Todd Schmitz (born 1978) is an American swimming coach. He lives in Aurora, Colorado. He is the head coach of the Denver-area club team, the Colorado Stars, which is the training program of 17-year-old swimming phenomenon Missy Franklin, a 2012 U.S. Olympic Team member. Following the 2012 United States Olympic Trials, Schmitz was named to the 2012 U.S. Olympic women's swimming team as an assistant coach.

Schmitz is a native of North Dakota and a graduate of Metropolitan State University of Denver, where he swam for the now-defunct Metro State Roadrunners swim team. After graduation from Metro State, he worked as a junior executive with a national restaurant chain; he quit to accept a full-time job as the under-8 coach of the Colorado Stars, a club team with about 130 young swimmers.

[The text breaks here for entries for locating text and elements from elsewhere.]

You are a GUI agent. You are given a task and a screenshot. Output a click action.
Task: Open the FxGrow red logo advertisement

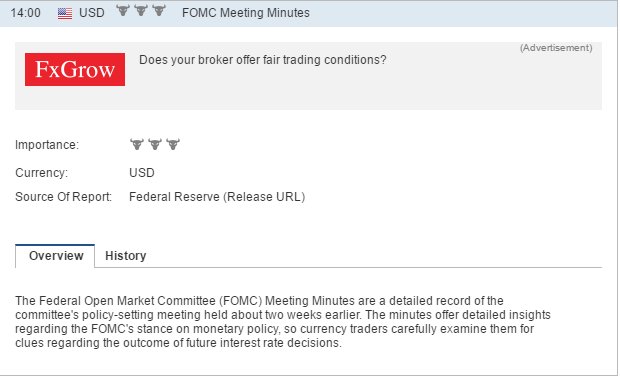[x=75, y=70]
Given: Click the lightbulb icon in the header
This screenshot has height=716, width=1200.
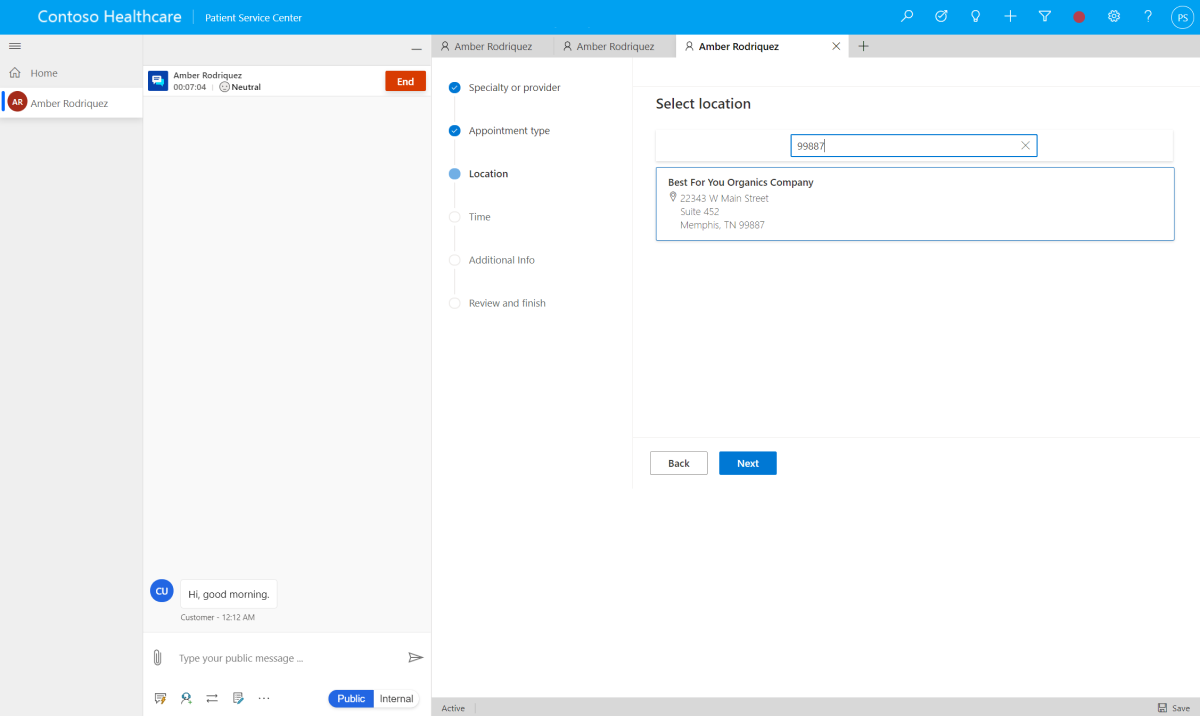Looking at the screenshot, I should click(976, 17).
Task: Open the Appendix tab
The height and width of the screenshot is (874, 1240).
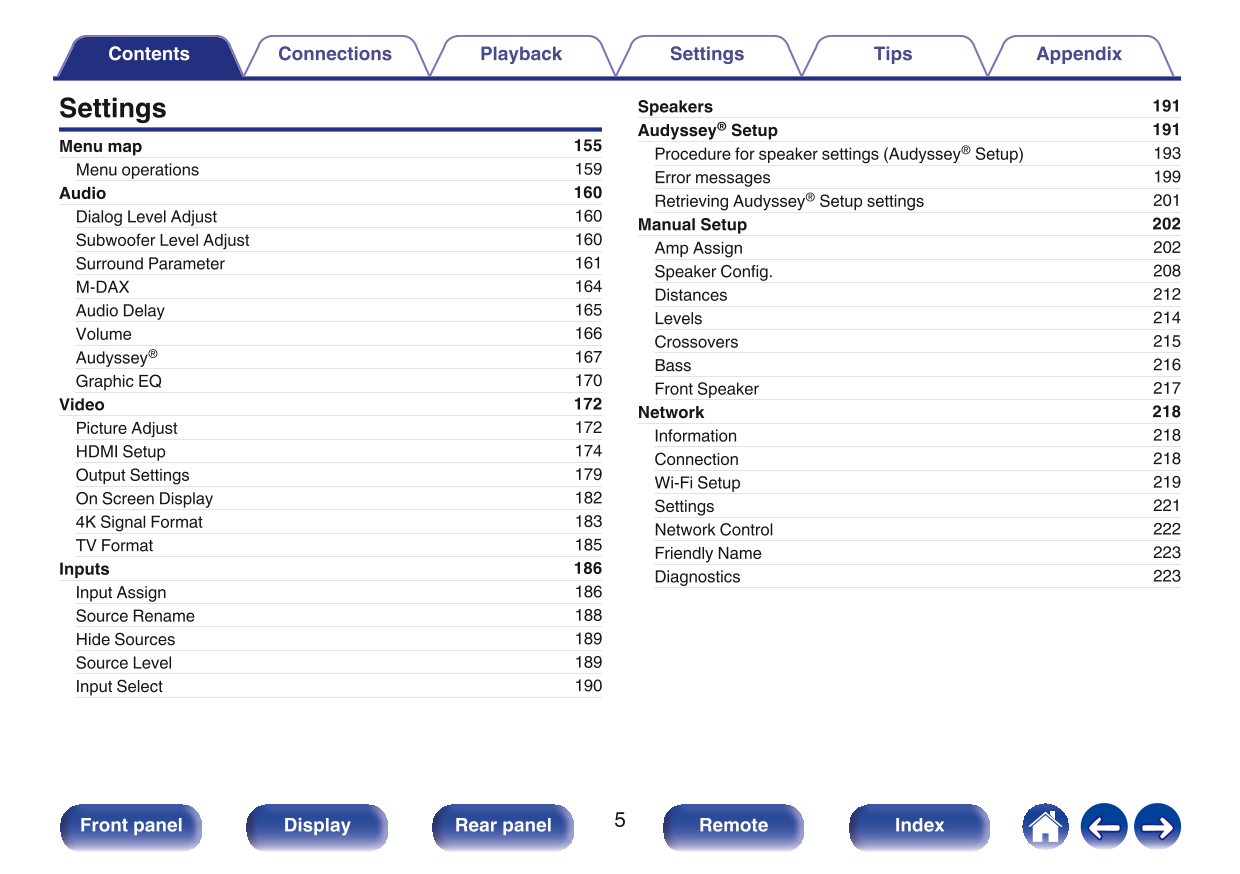Action: pyautogui.click(x=1079, y=55)
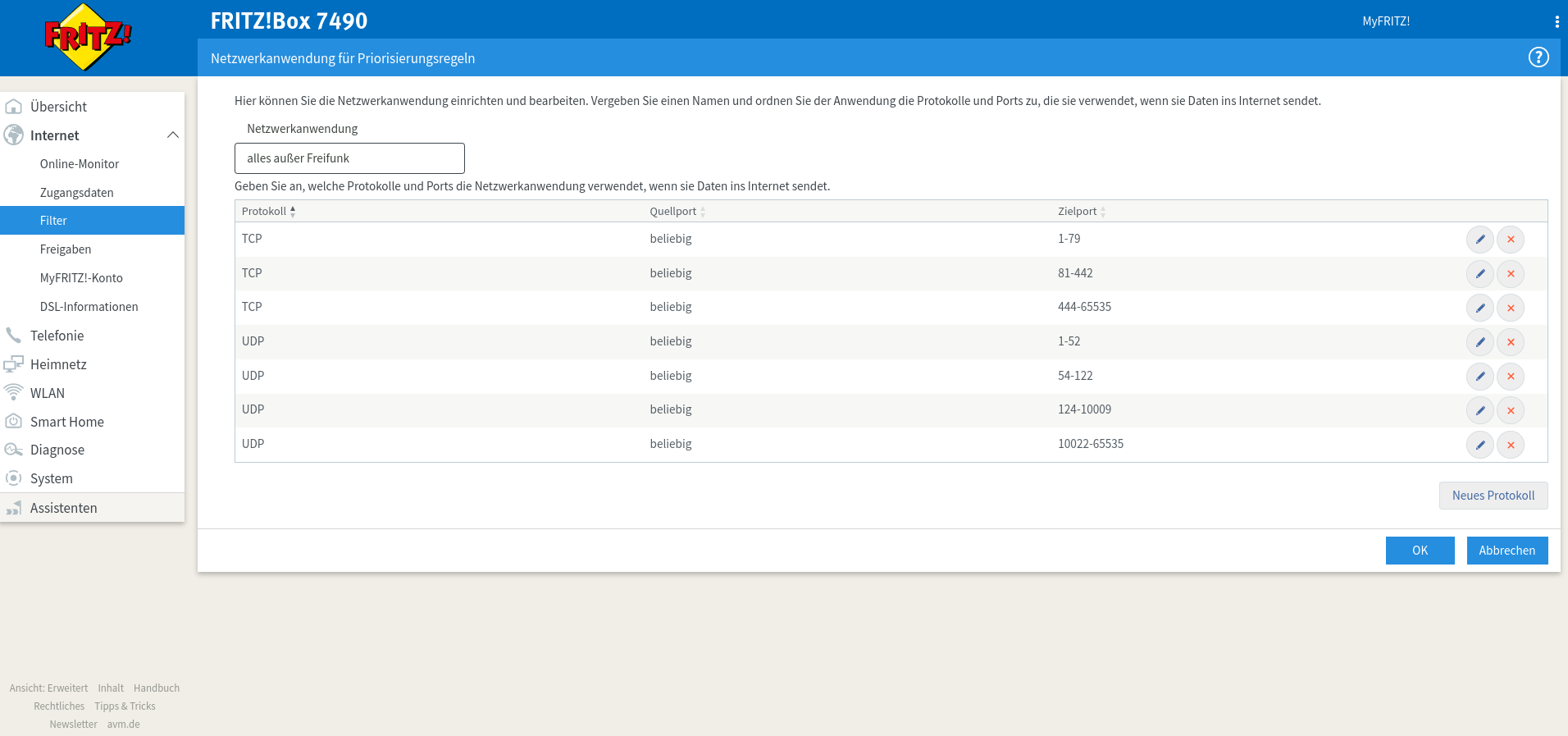The image size is (1568, 736).
Task: Click the FRITZ! logo
Action: coord(88,37)
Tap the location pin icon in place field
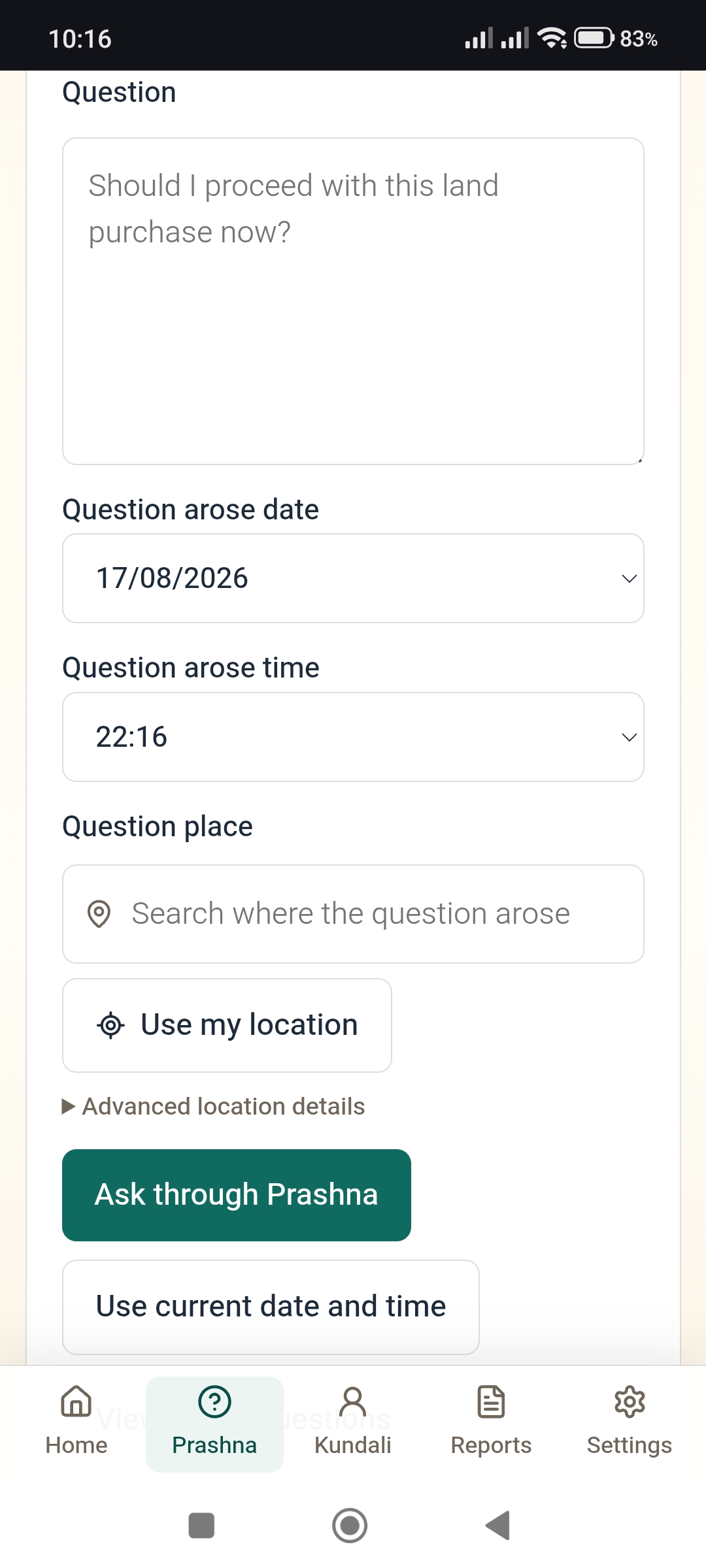Viewport: 706px width, 1568px height. pos(99,913)
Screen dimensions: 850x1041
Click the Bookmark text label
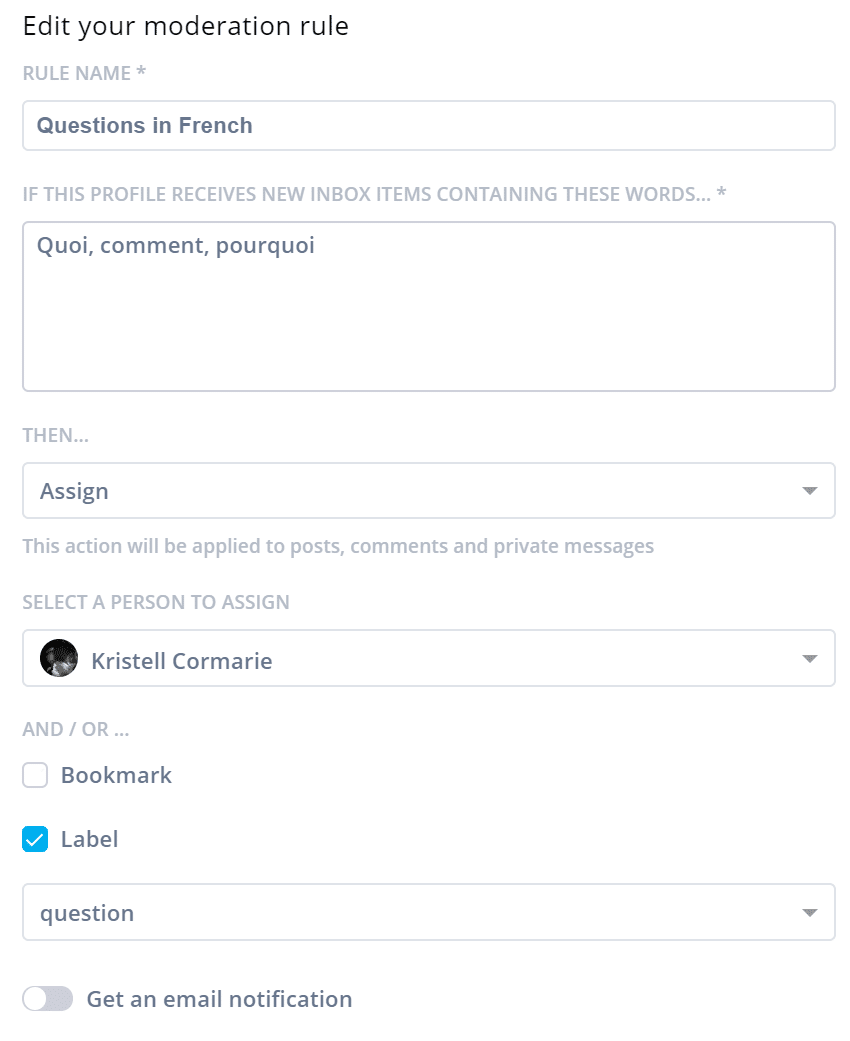[116, 775]
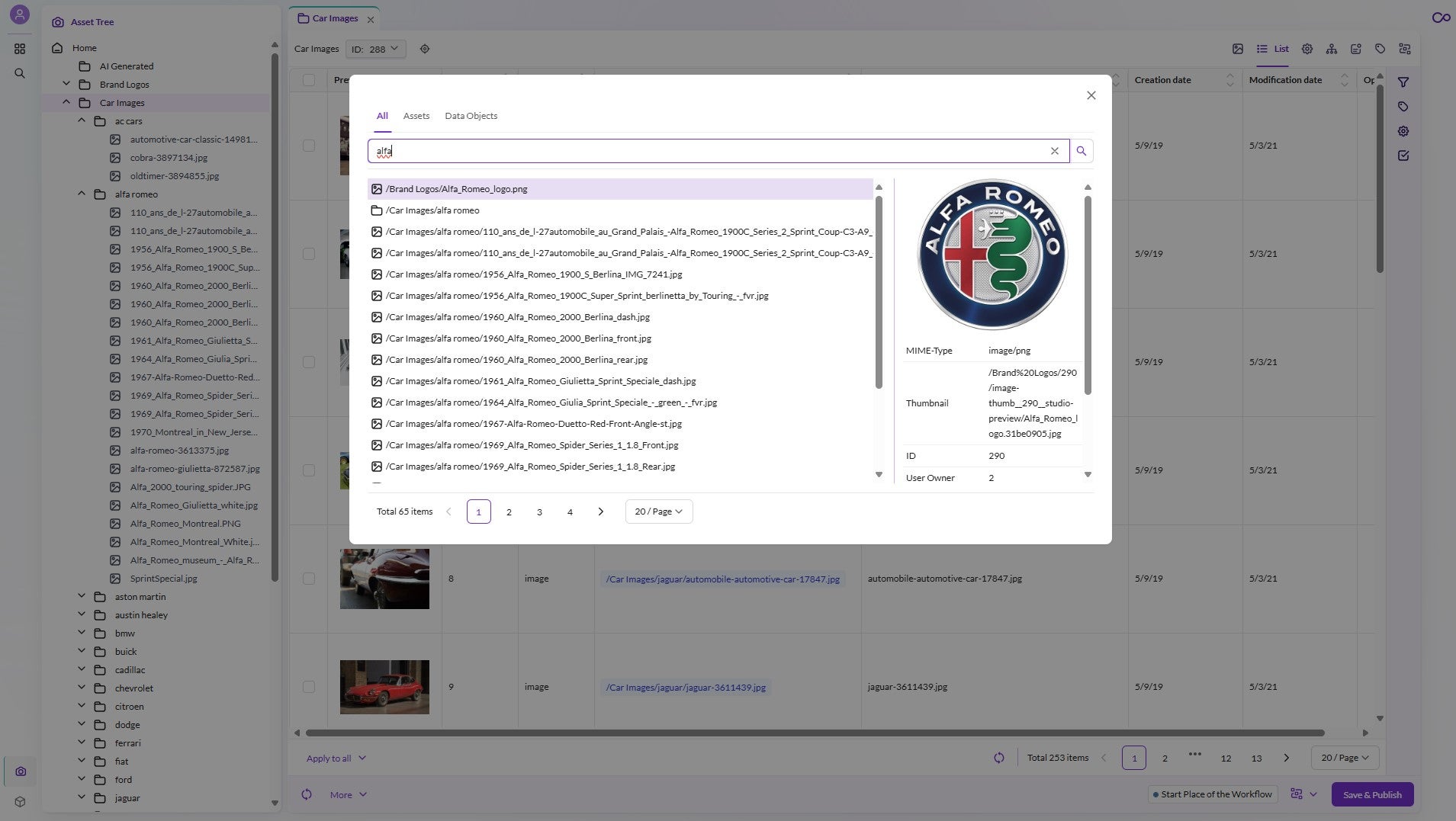Expand the bmw folder in the tree
This screenshot has height=821, width=1456.
[x=81, y=633]
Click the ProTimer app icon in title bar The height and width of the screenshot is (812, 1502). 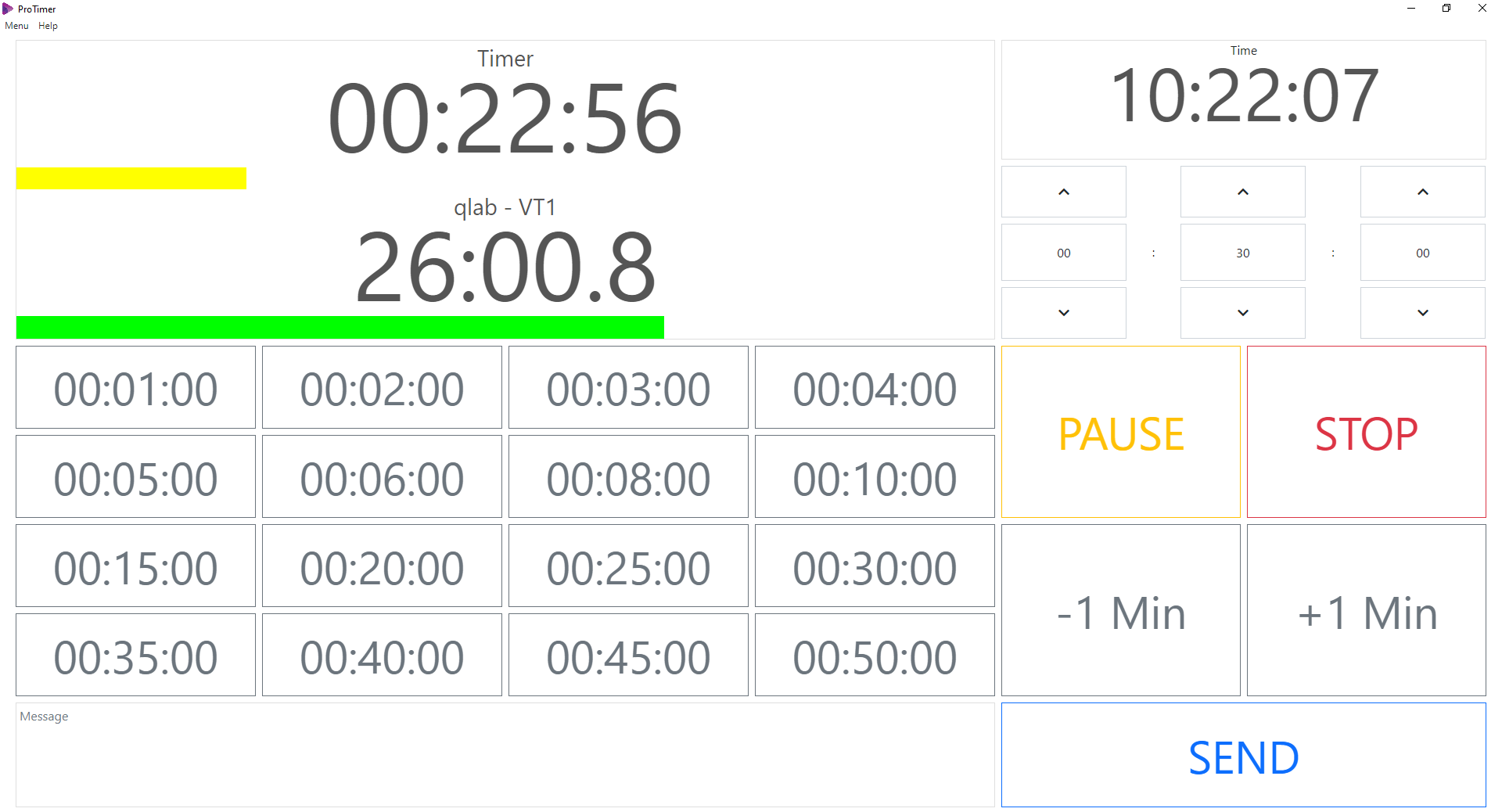pyautogui.click(x=8, y=9)
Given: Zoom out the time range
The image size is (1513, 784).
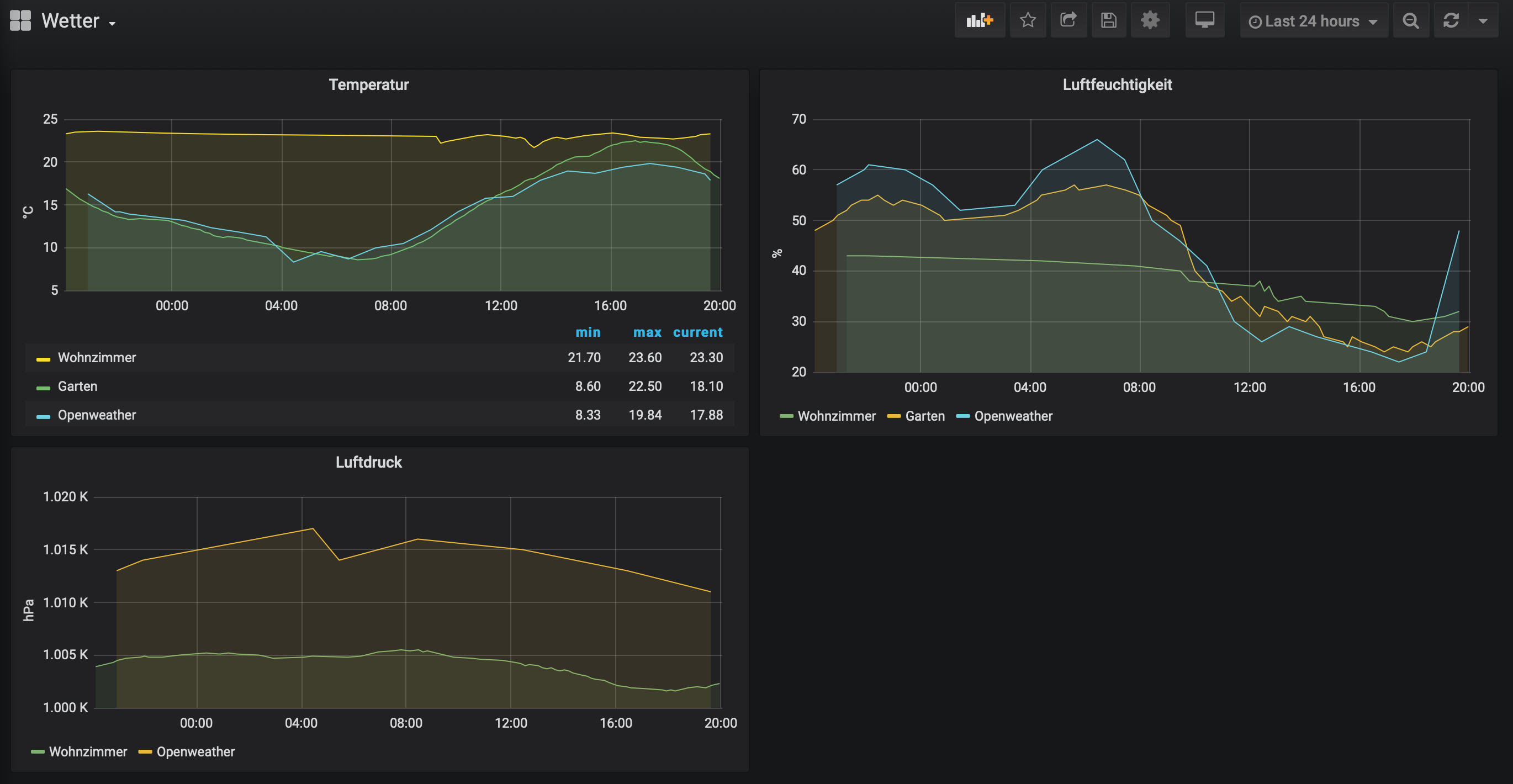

Missy Franklin was among his first class of age-group swimmers. With Franklin and his other swimmers, he has employed an atypical approach, emphasizing the need to avoid burnout, rather than pushing his young athletes' bodies to their physical limits as most other elite coaches do. "It's hard to argue with his success," said Gregg Troy, the head coach of the 2012 U.S. Olympic men's swim team.